Records for finding words and elements

"""

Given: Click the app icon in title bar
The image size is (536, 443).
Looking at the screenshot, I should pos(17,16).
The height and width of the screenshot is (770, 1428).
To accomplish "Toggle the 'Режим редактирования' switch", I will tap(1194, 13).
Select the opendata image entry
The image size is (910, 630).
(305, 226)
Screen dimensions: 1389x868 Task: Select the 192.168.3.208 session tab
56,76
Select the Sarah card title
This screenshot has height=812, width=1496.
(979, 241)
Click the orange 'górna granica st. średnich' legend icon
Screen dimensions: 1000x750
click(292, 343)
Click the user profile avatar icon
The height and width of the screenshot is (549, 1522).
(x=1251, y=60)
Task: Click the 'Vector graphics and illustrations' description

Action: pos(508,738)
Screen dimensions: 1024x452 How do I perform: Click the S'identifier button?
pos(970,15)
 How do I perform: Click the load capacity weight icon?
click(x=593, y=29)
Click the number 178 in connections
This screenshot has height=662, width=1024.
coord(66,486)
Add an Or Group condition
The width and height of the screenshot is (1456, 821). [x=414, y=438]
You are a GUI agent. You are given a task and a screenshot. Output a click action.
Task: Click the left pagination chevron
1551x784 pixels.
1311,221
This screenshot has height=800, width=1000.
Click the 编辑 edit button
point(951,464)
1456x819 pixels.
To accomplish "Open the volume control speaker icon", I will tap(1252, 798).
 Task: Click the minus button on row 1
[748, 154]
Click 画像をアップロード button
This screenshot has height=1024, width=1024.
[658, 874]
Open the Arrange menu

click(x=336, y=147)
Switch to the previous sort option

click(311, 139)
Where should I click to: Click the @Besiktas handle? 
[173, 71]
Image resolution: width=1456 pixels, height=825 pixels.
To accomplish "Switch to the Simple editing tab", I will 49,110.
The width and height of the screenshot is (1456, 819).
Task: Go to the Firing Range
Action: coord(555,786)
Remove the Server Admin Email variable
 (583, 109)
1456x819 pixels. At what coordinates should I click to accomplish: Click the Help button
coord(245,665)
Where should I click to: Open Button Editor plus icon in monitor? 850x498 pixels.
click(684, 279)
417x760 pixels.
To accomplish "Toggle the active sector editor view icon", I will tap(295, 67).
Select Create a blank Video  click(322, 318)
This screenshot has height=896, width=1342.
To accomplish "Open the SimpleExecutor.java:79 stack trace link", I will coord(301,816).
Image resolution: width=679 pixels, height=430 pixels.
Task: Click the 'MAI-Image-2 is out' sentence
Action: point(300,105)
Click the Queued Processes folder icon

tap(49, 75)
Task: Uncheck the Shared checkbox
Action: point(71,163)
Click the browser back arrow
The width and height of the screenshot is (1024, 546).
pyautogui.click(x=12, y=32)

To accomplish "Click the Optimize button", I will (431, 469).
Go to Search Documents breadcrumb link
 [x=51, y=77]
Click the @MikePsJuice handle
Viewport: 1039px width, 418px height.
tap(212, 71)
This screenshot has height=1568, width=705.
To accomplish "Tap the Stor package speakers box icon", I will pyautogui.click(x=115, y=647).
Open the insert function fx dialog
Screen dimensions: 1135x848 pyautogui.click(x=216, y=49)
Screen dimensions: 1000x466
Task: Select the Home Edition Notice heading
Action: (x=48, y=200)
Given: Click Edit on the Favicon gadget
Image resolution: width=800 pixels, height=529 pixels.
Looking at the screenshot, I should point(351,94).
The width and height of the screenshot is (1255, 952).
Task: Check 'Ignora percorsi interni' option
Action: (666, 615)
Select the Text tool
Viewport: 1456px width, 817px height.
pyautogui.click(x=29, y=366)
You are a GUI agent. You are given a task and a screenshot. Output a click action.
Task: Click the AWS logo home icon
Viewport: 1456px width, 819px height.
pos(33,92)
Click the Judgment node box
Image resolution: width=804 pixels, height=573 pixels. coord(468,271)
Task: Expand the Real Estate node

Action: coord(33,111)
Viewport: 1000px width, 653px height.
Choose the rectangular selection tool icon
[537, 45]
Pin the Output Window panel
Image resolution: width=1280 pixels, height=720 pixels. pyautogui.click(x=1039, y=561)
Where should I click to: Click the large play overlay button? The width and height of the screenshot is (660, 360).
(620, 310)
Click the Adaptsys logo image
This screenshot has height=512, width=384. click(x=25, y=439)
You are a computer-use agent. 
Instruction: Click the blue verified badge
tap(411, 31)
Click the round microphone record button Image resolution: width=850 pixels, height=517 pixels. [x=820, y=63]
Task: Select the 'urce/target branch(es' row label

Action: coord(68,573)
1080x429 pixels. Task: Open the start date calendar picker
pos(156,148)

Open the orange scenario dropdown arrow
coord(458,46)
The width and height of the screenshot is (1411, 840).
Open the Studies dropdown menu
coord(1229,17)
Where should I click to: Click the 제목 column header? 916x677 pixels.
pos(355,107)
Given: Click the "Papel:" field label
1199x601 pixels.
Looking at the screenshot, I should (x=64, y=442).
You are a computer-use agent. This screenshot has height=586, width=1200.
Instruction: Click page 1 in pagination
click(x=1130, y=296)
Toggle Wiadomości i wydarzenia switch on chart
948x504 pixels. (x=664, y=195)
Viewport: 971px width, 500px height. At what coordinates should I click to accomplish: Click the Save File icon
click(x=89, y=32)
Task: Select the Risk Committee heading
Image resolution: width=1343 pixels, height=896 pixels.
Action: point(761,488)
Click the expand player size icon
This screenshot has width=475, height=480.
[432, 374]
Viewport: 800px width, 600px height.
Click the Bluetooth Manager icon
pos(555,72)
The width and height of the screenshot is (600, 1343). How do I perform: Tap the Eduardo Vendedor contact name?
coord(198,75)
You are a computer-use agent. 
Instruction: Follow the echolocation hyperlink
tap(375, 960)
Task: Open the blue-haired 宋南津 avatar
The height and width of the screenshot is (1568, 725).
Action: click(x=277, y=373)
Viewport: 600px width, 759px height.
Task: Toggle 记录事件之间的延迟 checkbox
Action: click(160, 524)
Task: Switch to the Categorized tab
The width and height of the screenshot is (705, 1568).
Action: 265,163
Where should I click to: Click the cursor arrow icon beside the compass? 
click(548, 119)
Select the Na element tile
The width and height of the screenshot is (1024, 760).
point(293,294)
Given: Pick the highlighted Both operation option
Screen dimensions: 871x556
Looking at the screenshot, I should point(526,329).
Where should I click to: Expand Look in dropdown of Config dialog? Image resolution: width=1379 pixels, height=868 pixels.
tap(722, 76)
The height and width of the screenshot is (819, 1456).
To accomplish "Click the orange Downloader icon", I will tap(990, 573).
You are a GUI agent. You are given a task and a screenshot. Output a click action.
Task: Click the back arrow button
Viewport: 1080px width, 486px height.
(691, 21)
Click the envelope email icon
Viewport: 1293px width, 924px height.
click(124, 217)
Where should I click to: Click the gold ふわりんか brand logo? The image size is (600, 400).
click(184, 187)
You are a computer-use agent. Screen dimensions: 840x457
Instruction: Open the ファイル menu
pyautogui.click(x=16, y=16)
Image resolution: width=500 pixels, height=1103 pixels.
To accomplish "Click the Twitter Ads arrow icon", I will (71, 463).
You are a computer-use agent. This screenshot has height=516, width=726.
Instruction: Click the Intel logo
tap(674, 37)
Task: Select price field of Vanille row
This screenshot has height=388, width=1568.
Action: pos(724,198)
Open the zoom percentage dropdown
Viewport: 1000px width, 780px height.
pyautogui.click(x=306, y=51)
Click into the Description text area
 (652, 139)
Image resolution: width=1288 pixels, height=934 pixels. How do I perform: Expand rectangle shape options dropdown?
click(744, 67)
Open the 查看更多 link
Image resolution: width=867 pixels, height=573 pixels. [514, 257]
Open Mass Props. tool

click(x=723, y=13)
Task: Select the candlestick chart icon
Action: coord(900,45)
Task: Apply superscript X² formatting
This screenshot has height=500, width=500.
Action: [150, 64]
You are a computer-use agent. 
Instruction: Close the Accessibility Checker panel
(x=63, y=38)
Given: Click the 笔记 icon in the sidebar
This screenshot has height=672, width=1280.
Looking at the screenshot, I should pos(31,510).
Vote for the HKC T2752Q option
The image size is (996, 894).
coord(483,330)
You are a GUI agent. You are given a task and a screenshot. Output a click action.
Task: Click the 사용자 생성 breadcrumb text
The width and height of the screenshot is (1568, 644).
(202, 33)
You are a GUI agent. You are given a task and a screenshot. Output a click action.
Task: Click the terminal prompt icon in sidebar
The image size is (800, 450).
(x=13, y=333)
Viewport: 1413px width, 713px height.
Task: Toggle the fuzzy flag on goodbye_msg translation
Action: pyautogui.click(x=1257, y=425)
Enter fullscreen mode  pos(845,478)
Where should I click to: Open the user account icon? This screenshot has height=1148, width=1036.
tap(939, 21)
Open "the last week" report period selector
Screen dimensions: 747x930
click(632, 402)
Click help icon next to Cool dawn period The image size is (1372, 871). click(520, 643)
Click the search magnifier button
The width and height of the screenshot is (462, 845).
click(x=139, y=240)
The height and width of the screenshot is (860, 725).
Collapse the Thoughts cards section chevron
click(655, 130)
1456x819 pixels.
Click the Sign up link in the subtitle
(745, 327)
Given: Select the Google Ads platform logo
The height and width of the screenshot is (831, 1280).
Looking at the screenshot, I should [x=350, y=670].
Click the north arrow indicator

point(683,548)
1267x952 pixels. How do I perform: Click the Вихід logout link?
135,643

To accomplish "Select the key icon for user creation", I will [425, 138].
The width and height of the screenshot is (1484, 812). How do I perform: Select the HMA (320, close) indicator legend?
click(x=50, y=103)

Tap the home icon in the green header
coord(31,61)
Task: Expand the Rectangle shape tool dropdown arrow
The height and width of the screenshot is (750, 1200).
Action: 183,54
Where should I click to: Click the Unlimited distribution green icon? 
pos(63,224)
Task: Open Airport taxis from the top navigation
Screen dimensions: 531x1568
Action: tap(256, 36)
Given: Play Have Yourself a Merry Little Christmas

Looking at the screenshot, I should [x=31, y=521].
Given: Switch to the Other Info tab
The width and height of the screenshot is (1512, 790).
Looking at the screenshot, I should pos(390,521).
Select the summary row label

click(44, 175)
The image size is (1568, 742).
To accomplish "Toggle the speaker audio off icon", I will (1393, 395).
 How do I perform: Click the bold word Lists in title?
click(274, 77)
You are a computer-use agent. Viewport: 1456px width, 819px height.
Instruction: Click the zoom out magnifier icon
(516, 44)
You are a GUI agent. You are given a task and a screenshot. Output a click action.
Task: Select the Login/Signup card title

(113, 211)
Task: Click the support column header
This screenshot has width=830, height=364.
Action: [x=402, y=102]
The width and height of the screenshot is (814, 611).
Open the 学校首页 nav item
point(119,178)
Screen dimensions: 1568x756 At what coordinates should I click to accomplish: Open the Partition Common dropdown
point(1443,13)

"""

TO BE DONE: Copy out the part of the records that begins with the line containing "Image resolution: width=500" and ends with the line containing "Enter fullscreen mode", keeping every line the same.

FINAL RESULT:
Image resolution: width=500 pixels, height=1103 pixels.
To accomplish "Click the Twitter Ads arrow icon", I will (71, 463).
You are a computer-use agent. This screenshot has height=516, width=726.
Instruction: Click the Intel logo
tap(674, 37)
Task: Select price field of Vanille row
This screenshot has height=388, width=1568.
Action: pos(724,198)
Open the zoom percentage dropdown
Viewport: 1000px width, 780px height.
pyautogui.click(x=306, y=51)
Click into the Description text area
 (652, 139)
Image resolution: width=1288 pixels, height=934 pixels. How do I perform: Expand rectangle shape options dropdown?
click(744, 67)
Open the 查看更多 link
Image resolution: width=867 pixels, height=573 pixels. [514, 257]
Open Mass Props. tool

click(x=723, y=13)
Task: Select the candlestick chart icon
Action: coord(900,45)
Task: Apply superscript X² formatting
This screenshot has height=500, width=500.
Action: [150, 64]
You are a computer-use agent. 
Instruction: Close the Accessibility Checker panel
(x=63, y=38)
Given: Click the 笔记 icon in the sidebar
This screenshot has height=672, width=1280.
Looking at the screenshot, I should pos(31,510).
Vote for the HKC T2752Q option
The image size is (996, 894).
coord(483,330)
You are a GUI agent. You are given a task and a screenshot. Output a click action.
Task: Click the 사용자 생성 breadcrumb text
The width and height of the screenshot is (1568, 644).
(202, 33)
You are a GUI agent. You are given a task and a screenshot. Output a click action.
Task: Click the terminal prompt icon in sidebar
The image size is (800, 450).
(x=13, y=333)
Viewport: 1413px width, 713px height.
Task: Toggle the fuzzy flag on goodbye_msg translation
Action: pyautogui.click(x=1257, y=425)
Enter fullscreen mode  pos(845,478)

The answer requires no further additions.